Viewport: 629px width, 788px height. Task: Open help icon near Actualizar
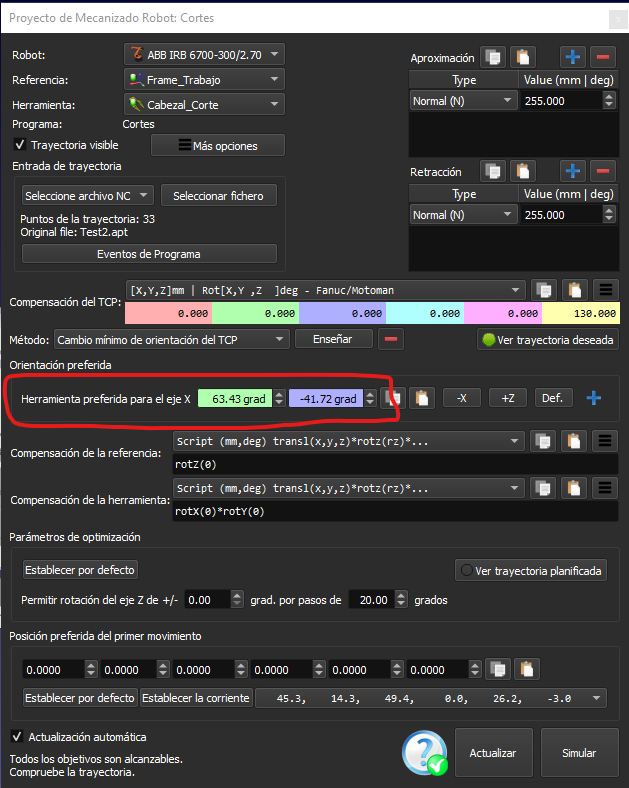(425, 753)
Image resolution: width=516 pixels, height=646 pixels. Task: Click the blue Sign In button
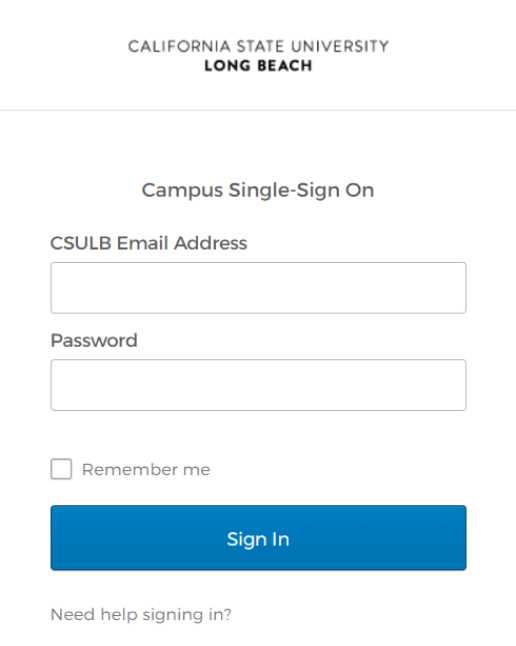(258, 538)
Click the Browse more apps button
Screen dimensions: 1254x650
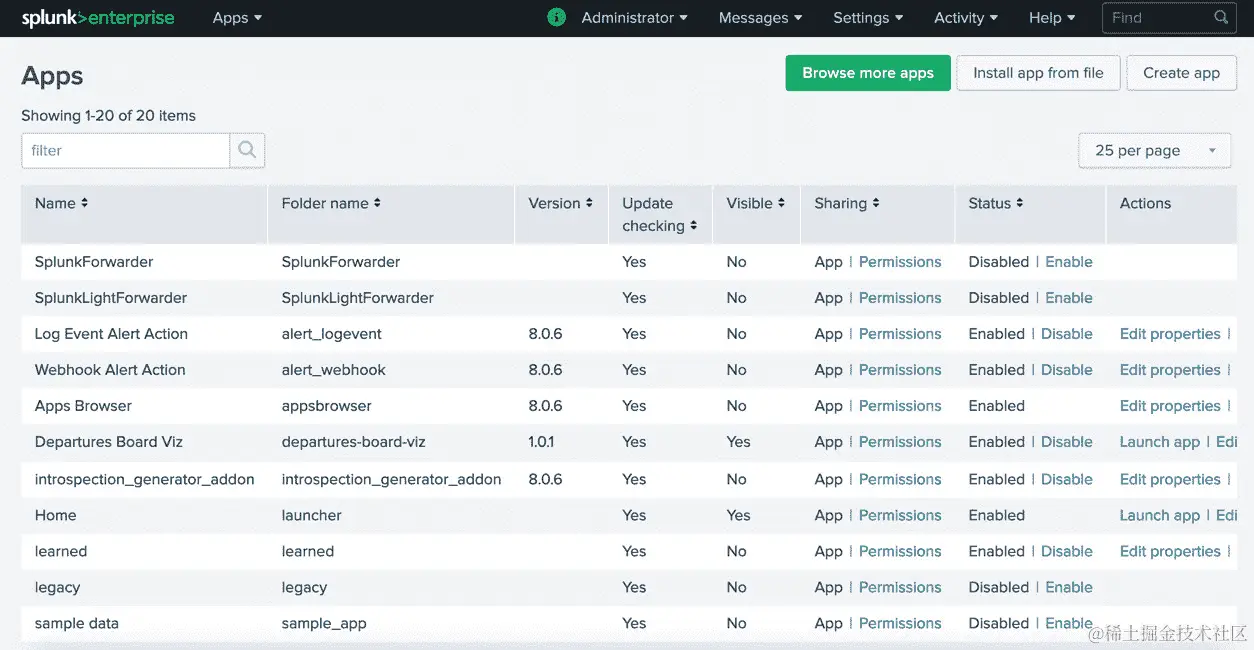tap(867, 73)
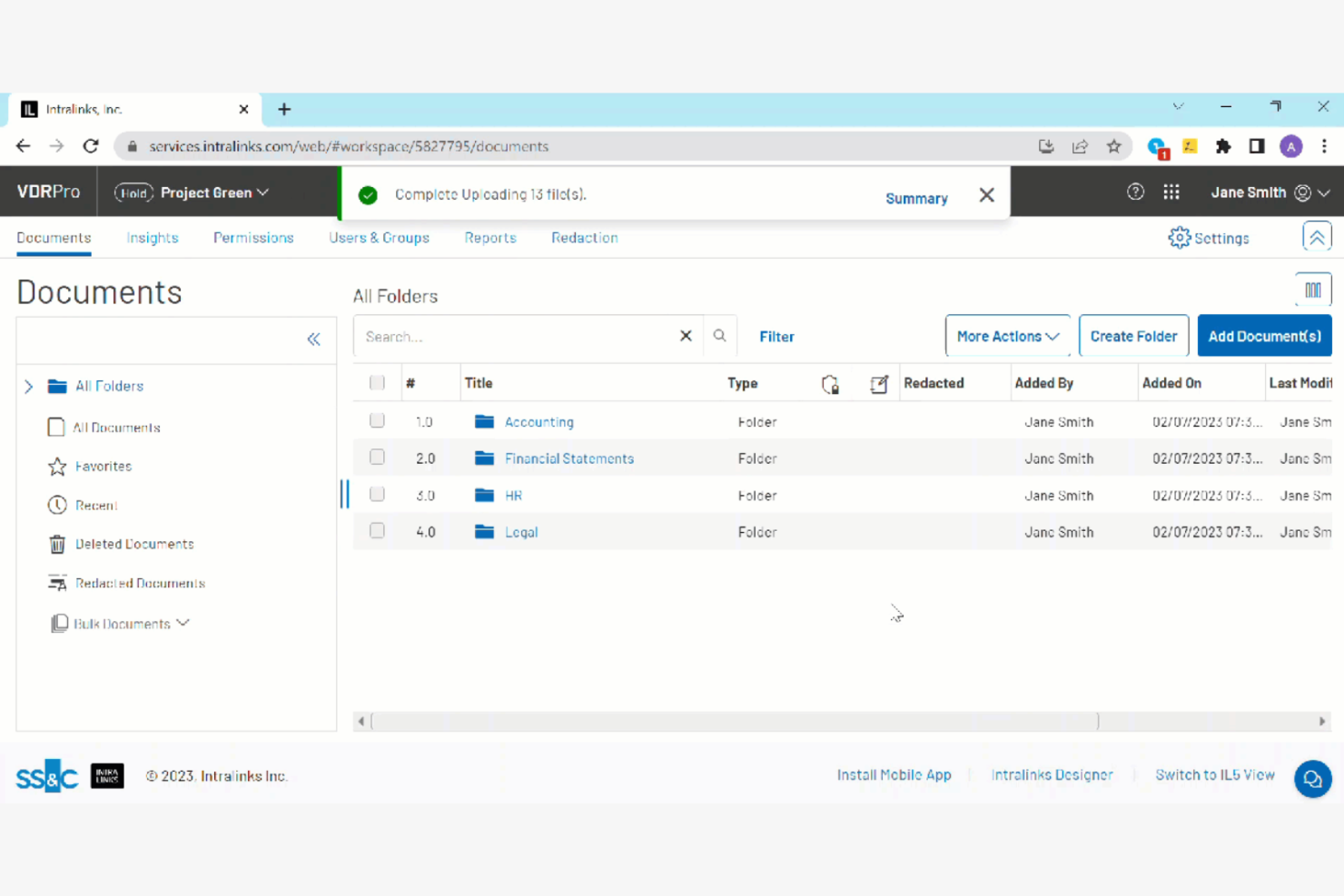Open the More Actions dropdown
The width and height of the screenshot is (1344, 896).
[1007, 336]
++++++
◆ **Exercise brief**: The lines above must be transcribed exactly, with every picture left out.

◆ **Solution**:
Viewport: 629px width, 788px height. Task: Open help icon near Actualizar
(425, 753)
Image resolution: width=516 pixels, height=646 pixels. Task: Click the blue Sign In button
(258, 538)
Click the Browse more apps button
Screen dimensions: 1254x650
tap(867, 73)
Open the More Actions dropdown
The width and height of the screenshot is (1344, 896).
[1007, 336]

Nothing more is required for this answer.